Irrelevant with respect to security, since the point is that it is the underlying TCP transport that is encrypted with a symmetric cipher.
No it is not irrelevant.
From my point of view it is, because the entire point is to avoid the costly and slow TLS connection setup, by using already existing symmetric cipher key pair, one key per direction.  You know, the one that can take a couple of seconds on an average 32-bit ARM MCU?  When you already have a shared secret per direction, the connection setup can be made much more lightweight using a suitable cryptographic hash.  You do need reliable random nonce generator (I recommend incremental counter and a unit-specific key, put through that same hash function), so it isn't trivial to do it right, but it worked sufficiently well before we standardized on SSL and then TLS.

MQTT ... use TLS
Yes, we absolutely must make all our devices trivially DDOS'able.

The entire point is to achieve security and robustness with currently available microcontrollers and their very limited resources.
TLS has an extremely high connection cost, and requires quite a lot of resources, which is exactly why they are not the best option for current microcontrollers.

That said, I wouldn't mind using MQTT on top of a TCP/IP connection encrypted with a suitable symmetric cipher and pre-shared keys.

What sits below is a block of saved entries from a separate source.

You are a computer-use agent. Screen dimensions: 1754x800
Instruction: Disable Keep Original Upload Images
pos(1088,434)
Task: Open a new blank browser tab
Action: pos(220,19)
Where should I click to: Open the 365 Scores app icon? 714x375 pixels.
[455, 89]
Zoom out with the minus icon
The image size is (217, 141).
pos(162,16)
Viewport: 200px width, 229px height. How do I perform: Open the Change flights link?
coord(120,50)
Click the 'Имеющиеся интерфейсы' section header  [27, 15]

I expect the only company that is going to use that, will be your own.
Why should I care?  I only care about the devices I use and rely on myself.  I was just describing what I personally prefer, because I know it works better than the alternatives.

It is people like you who insist on slow, bloated implementations that only seem to work in reality, because on paper they look so hip and cool.  Just like network router manufacturers who seem to hire highschoolers to fork a random Linux installation for their devices, cobbled together with spit and bubblegum, full of security holes and inane choices.  Very, very few companies actually use the people who know how to do that stuff, too.